Supplied passage
◆ ◆ ◆ ◆ ◆

# Rate my HTPC build



## daveroberts (Jun 10, 2009)

Case: Silverstone LC13B-E
PSU: Antec earthwatts EA500 500W 80 PLUS
Motherboard: Gigabyte GA-EP45-UD3LR LGA 775 ATX
CPU: Intel E5200
RAM: Kingston 4GB DDR2
Video: nVidia Palit 9600GT
Storage: Western Digital 1TB 3.5 drive
Blueray: LG drive
TV Tuner: Hauppauge ATSC
Wireless Adapter
OS: Win 7 64-bit

Keyboard: Logitech DiNovo
Mouse: Logitech MX Revolution

I'm looking for recommendations. We want to game and watch movies. We'll be sitting about 10 ft away from the system and TV.


----------



## tonyvdb (Sep 5, 2007)

Hi Dave, Welcome to the Shack.

I'm not 100% sure but Intel still as of last year had issues switching between 32bit and 64bit processes if your going to be running 32bit applications you would be better off using an AMD processor.


----------



## daveroberts (Jun 10, 2009)

◆ ◆ ◆ ◆ ◆

Extracted material
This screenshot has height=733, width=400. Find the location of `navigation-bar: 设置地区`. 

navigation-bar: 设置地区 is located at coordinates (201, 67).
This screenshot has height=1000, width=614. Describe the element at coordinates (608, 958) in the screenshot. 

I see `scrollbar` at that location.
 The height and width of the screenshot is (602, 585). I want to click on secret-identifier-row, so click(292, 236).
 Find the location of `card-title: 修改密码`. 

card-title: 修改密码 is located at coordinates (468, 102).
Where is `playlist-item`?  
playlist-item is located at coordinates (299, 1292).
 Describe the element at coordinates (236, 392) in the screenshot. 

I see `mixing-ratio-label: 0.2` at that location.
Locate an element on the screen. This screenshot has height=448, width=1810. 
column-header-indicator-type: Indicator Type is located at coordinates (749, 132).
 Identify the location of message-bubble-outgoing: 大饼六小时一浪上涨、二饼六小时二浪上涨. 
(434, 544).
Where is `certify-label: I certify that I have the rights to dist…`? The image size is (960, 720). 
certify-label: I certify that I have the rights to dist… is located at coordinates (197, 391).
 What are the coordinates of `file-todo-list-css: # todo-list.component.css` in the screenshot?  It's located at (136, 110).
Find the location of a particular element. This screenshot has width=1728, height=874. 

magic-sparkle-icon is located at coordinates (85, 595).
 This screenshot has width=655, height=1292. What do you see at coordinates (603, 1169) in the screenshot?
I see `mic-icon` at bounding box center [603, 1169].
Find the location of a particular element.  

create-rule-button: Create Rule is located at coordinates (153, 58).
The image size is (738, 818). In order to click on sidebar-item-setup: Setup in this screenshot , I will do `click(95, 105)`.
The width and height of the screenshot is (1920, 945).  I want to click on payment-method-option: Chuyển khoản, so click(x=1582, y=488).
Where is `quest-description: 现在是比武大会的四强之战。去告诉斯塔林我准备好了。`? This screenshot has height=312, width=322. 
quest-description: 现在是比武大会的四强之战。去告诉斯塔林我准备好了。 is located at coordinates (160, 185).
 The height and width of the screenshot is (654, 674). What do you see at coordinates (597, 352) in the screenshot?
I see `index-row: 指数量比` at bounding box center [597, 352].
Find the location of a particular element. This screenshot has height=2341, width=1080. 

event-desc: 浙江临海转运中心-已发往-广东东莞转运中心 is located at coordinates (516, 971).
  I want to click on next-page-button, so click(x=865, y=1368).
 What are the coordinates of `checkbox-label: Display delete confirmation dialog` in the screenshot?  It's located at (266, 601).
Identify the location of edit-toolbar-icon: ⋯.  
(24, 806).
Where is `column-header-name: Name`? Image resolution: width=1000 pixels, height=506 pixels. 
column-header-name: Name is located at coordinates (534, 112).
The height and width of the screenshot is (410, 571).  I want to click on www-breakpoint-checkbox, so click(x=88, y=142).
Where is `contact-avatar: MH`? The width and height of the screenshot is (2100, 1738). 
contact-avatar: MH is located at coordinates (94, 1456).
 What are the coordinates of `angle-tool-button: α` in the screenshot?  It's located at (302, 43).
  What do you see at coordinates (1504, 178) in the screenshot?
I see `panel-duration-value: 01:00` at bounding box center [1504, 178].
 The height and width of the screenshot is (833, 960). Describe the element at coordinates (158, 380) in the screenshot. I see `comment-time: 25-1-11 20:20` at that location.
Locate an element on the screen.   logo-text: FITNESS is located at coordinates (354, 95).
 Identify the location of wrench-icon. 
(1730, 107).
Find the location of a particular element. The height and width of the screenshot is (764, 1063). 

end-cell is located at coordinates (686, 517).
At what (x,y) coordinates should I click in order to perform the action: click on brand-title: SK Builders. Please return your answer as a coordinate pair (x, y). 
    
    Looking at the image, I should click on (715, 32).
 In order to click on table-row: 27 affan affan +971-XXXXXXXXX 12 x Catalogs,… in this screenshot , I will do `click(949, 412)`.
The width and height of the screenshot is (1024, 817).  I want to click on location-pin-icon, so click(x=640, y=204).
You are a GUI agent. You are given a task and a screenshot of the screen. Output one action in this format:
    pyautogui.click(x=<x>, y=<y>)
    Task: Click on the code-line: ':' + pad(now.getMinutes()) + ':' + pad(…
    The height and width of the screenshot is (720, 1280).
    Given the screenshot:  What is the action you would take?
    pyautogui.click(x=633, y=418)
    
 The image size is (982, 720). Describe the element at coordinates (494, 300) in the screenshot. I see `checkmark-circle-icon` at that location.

◆ ◆ ◆ ◆ ◆

Required actions
(a) Could you copy the rows verbatim, from the start of the rows through the line containing "at (136, 110).", including both of those lines?
(b) Can you carry on the forum thread about the HTPC build from the point where it stops?

Responses by item number
(a)
This screenshot has height=733, width=400. Find the location of `navigation-bar: 设置地区`. 

navigation-bar: 设置地区 is located at coordinates (201, 67).
This screenshot has height=1000, width=614. Describe the element at coordinates (608, 958) in the screenshot. 

I see `scrollbar` at that location.
 The height and width of the screenshot is (602, 585). I want to click on secret-identifier-row, so click(292, 236).
 Find the location of `card-title: 修改密码`. 

card-title: 修改密码 is located at coordinates (468, 102).
Where is `playlist-item`?  
playlist-item is located at coordinates (299, 1292).
 Describe the element at coordinates (236, 392) in the screenshot. 

I see `mixing-ratio-label: 0.2` at that location.
Locate an element on the screen. This screenshot has height=448, width=1810. 
column-header-indicator-type: Indicator Type is located at coordinates (749, 132).
 Identify the location of message-bubble-outgoing: 大饼六小时一浪上涨、二饼六小时二浪上涨. 
(434, 544).
Where is `certify-label: I certify that I have the rights to dist…`? The image size is (960, 720). 
certify-label: I certify that I have the rights to dist… is located at coordinates (197, 391).
 What are the coordinates of `file-todo-list-css: # todo-list.component.css` in the screenshot?  It's located at (136, 110).

(b)
Thanks for the reply! I happen to be running with an e5200 in my system right now and haven't had any trouble so far, but I'll keep my eyes open. I'm not really in love with Intel or the motherboard I'm planning on getting, so if anyone can suggest a new motherboard + CPU combo, that will still stay cool (<=65W) as well as quiet, I'd love to hear!


----------



## Mike P. (Apr 6, 2007)

> OS: Win 7 64-bit


That's been called "Vista done right". How do you like it so far?


----------



## daveroberts (Jun 10, 2009)

Most of my complaints are from the 64-bit part of it, not the Win 7 part. There's a bunch of odd applications which don't function in 64 bit: I can't VPN into my work PC, and GameTap doesn't support 64-bit Windows. It's 2009 and if your application doesn't work on a 64-bit platform, you're late to the party.

I'm not a huge fan of the new taskbar and they've eliminated the classic task bar. When I used Vista, I turned off UAC, so that change isn't a big difference to me, and is probably the biggest one users will see. There's a slightly nicer interface to switch wireless networks. I like the ability to maximize an app to half the screen. I use that all the time for two explorer windows while moving and copying files, but I would have rather just had a multi-paned explorer with which to begin. Other than that, the differences seem small to me.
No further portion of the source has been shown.